幼い頃から、ぬいぐるみをつくったり刺繍をしたりはしていましたが、特に手芸が好きだと思っていたわけでもなく、胸を張って「これが得意です」とか「これが好きです」と言えるようなものはありませんでした。一変したのは、中学3年生の夏休み。先生の勧めで浴衣をつくったときのことです。いままでの手芸作品よりもずっと大きなものを完成させることができ、その達成感から「自分のやりたいことはこれだ!」とひらめいたのです。そのときから、服をつくる仕事に就くことが私の夢になりました。
学生時代は、自分がデザインした服を多くの人に見てもらい、認めてもらいたいという気持ちがあり学外のコンテストに積極的に応募していました。1年生のときに「日暮里ファッションデザインコンテスト」で賞をいただき、それからはもっとクリエーティブな服をめざすようになりました。そのなかで、私が再現の難しそうなデザインをつくりたいと言ったとき、先生方が「どうしたらつくれるか、どうしたらいい作品になるか」と、親身になって一緒に考えてくれたり的確なアドバイスをくださったことが心に残っています。学生時代に基本的な技術から応用的なテクニックまでしっかり身につけることができ、それがいまの仕事にも活かされています。

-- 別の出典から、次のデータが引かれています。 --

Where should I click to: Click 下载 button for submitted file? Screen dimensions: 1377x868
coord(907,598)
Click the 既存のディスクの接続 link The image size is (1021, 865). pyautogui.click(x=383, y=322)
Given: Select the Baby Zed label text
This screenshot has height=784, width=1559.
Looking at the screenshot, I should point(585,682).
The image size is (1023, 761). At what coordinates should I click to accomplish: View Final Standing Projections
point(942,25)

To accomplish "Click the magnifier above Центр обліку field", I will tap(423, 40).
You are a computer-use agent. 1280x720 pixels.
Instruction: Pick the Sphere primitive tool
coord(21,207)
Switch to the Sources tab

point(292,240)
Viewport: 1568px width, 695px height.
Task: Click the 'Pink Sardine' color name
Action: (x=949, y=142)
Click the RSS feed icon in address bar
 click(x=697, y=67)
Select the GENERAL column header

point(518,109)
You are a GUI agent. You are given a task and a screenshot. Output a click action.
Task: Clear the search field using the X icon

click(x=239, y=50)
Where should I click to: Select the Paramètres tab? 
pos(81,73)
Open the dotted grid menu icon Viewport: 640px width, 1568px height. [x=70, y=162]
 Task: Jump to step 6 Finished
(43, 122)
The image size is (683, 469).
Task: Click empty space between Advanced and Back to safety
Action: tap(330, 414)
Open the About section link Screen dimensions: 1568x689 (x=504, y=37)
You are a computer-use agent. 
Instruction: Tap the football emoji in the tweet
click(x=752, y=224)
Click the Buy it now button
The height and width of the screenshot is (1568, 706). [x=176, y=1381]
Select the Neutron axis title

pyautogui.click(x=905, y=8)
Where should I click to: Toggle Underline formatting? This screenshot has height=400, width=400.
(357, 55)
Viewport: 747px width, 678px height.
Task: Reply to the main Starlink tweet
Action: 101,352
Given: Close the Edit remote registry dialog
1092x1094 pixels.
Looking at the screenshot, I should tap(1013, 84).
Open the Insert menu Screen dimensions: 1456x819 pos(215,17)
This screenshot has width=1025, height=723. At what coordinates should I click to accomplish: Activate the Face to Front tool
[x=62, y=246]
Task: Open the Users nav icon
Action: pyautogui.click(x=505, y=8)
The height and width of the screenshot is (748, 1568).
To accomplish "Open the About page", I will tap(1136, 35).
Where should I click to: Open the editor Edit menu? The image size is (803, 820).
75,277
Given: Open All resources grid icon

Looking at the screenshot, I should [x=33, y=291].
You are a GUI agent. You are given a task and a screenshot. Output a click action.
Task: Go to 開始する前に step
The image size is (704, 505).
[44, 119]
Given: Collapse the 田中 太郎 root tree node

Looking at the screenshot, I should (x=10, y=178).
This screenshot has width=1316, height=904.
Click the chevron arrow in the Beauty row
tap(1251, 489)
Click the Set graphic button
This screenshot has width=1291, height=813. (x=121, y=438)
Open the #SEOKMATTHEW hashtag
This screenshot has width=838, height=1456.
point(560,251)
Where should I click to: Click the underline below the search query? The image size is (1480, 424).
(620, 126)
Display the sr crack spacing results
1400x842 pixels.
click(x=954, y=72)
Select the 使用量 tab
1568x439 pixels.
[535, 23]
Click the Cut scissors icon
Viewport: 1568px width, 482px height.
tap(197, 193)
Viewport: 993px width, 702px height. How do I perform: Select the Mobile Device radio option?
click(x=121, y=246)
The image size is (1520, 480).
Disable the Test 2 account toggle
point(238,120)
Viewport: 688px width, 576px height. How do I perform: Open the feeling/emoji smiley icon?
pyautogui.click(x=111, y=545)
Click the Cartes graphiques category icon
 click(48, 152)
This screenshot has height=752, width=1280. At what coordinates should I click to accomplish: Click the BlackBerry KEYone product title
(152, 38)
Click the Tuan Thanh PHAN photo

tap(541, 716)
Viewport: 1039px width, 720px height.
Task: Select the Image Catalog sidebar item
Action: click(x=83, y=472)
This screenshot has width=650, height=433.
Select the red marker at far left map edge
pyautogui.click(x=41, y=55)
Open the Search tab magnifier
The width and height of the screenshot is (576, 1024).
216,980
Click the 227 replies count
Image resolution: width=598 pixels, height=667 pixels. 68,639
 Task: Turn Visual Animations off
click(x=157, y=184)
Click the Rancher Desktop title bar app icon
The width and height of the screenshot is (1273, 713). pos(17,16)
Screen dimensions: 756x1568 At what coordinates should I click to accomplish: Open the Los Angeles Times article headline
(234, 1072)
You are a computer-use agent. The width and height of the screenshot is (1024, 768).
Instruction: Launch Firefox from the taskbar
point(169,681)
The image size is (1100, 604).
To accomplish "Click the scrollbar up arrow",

アツシナカシマ勤務/テクニカルクリエーション科 卒/2022年卒/中学3年生のときにファッション業界へ進むことを決め、2019年4月、名古屋ファッション専門学校のファッションマスター科(現:テクニカルクリエーション科 2021年4月名称変更)に入学。在学中の2019年「日暮里ファッションデザインコンテスト」で受賞したのを皮切りに、2021年も「日暮里ファッションデザインコンテスト」で入賞、さらに学内の卒業制作ファッションショー「NFFF2022」では、YKK部門グランプリ受賞とコレクション部門奨励賞をダブル受賞するなど、受賞歴多数。卒業後は、ミラノ・コレクションにも出品しているATSUSHI NAKASHIMAのアトリエに入社。